Report every line in the listing that contains the string "Branded".

# [Recorded information]
--------

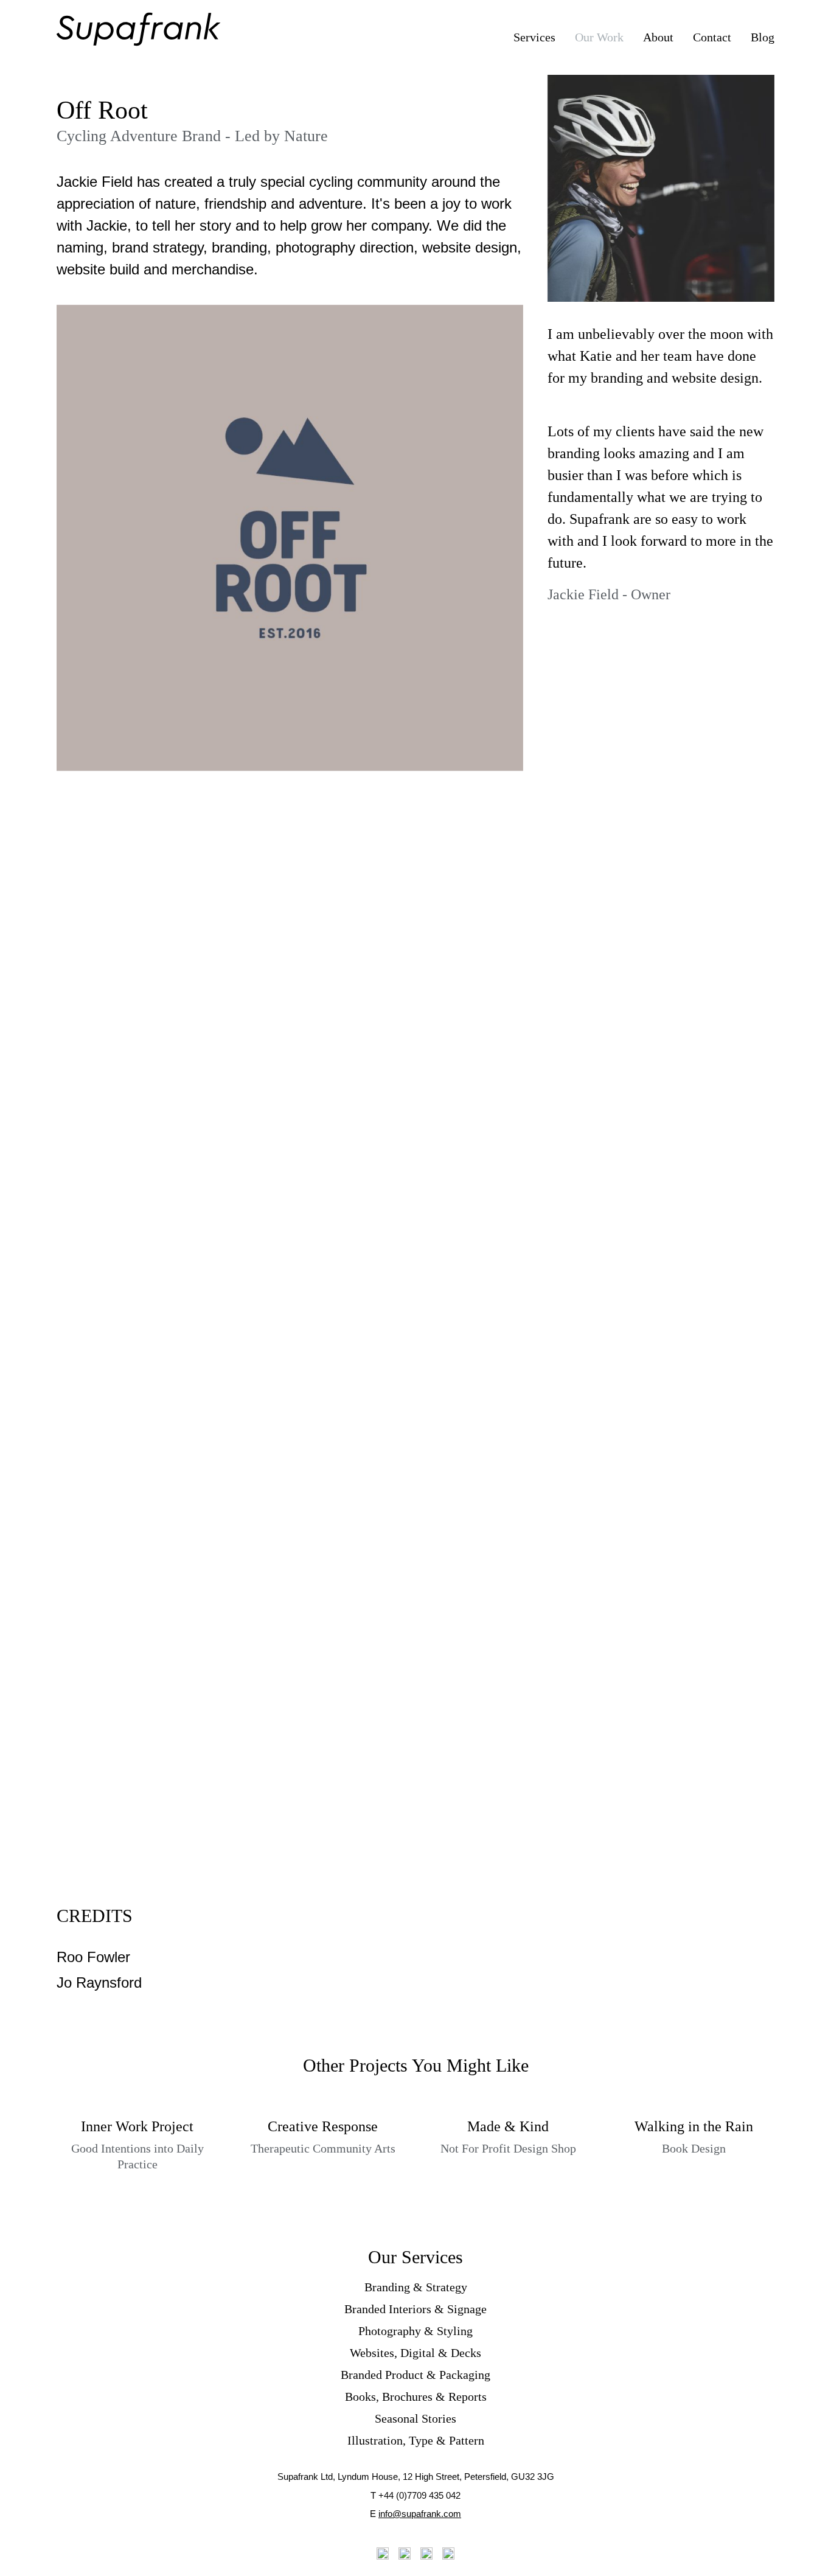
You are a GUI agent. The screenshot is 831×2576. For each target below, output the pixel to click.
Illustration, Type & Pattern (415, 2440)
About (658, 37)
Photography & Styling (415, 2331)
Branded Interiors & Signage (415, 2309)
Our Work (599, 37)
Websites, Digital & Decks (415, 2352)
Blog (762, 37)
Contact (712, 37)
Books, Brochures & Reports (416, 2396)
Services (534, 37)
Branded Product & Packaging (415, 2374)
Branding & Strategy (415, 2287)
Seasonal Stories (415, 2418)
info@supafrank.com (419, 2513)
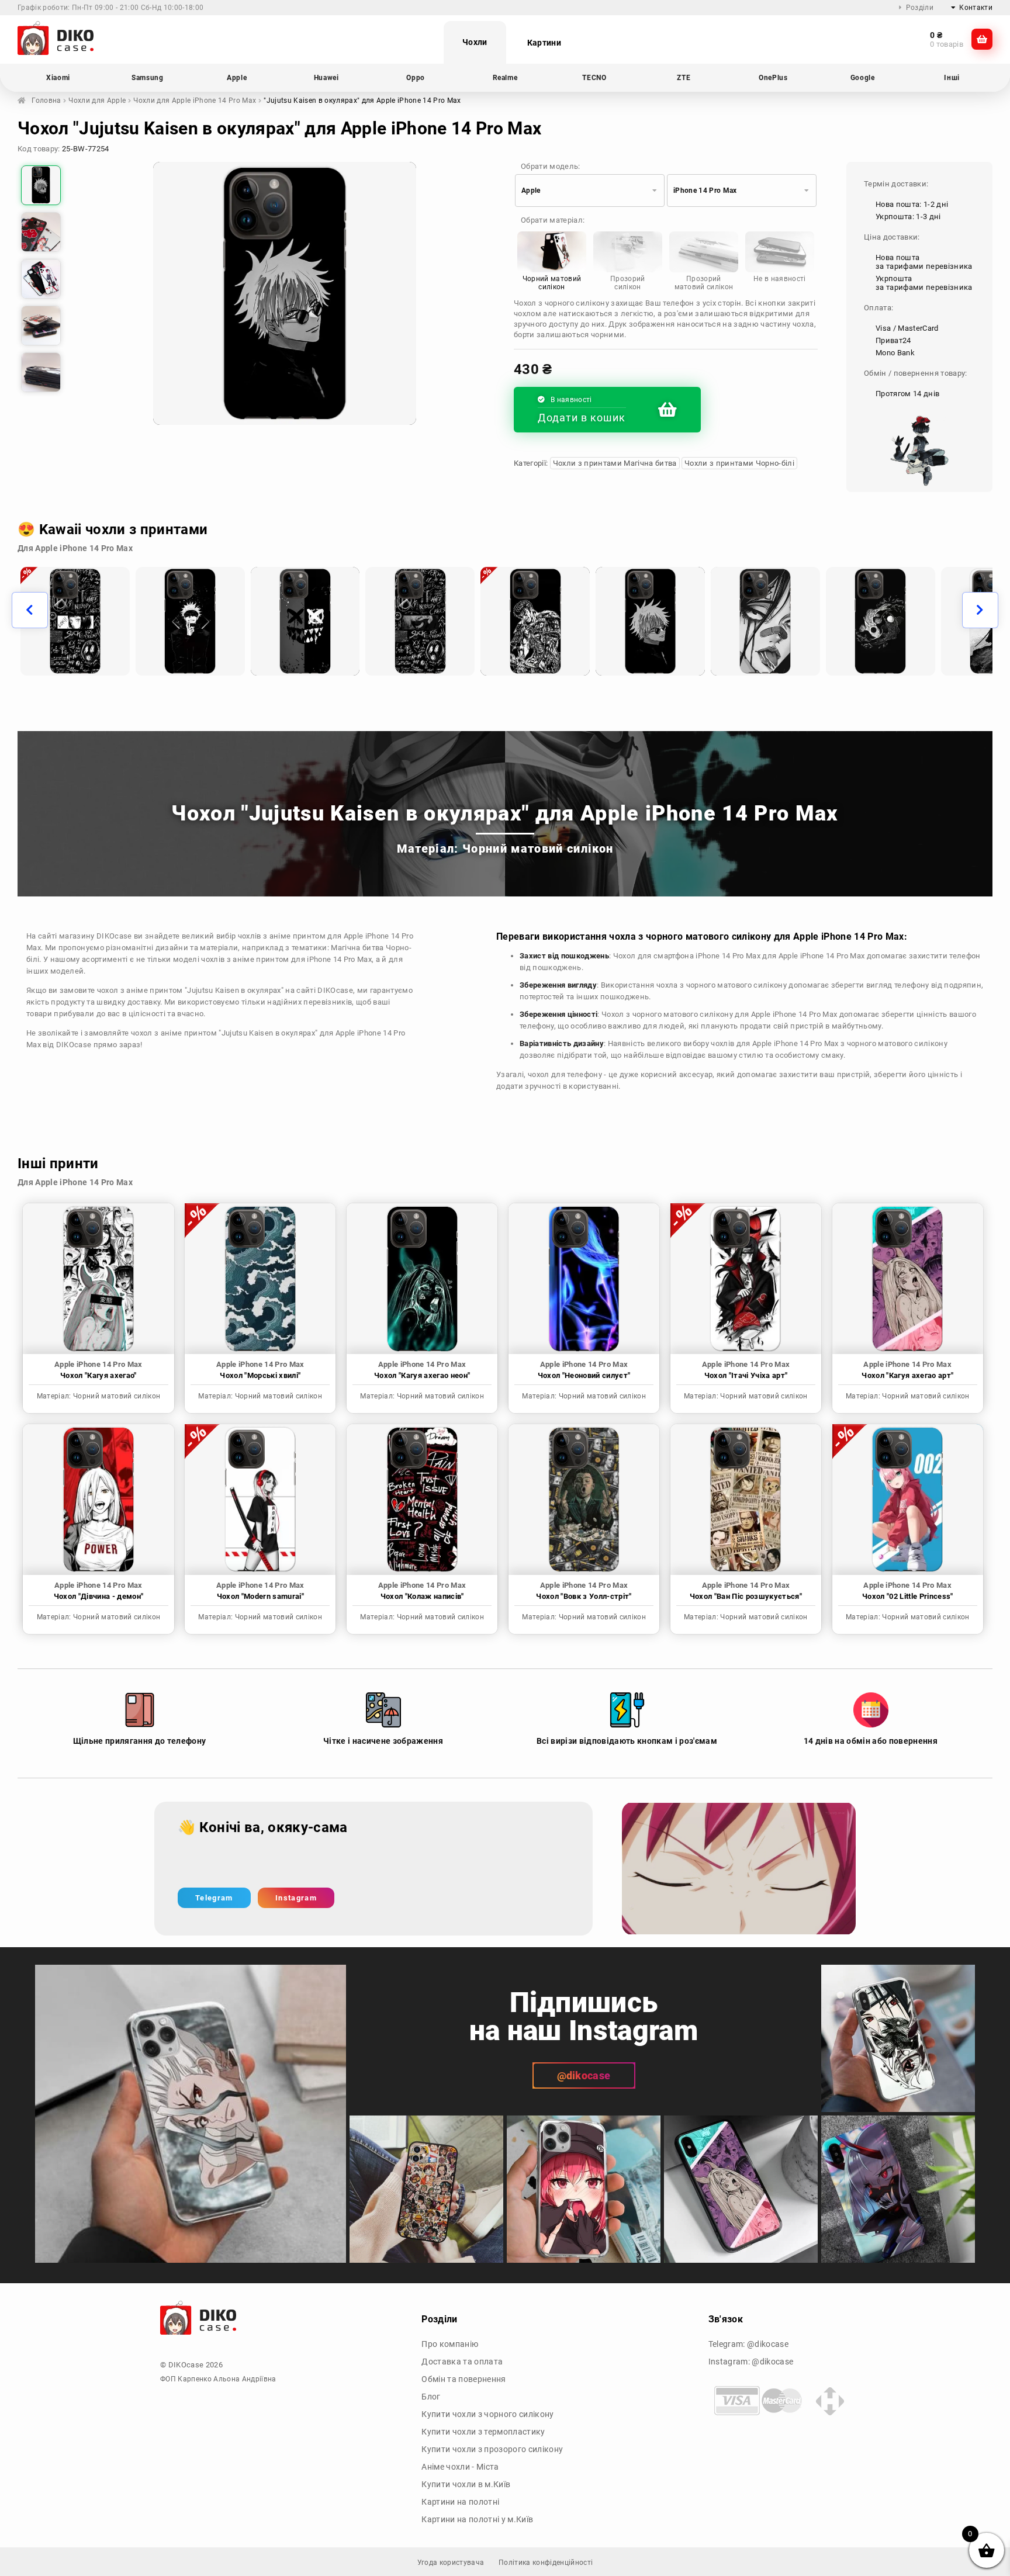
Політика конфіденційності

--------

# [Reply]
Branded Interiors & Signage (415, 2309)
Branded Product & Packaging (415, 2374)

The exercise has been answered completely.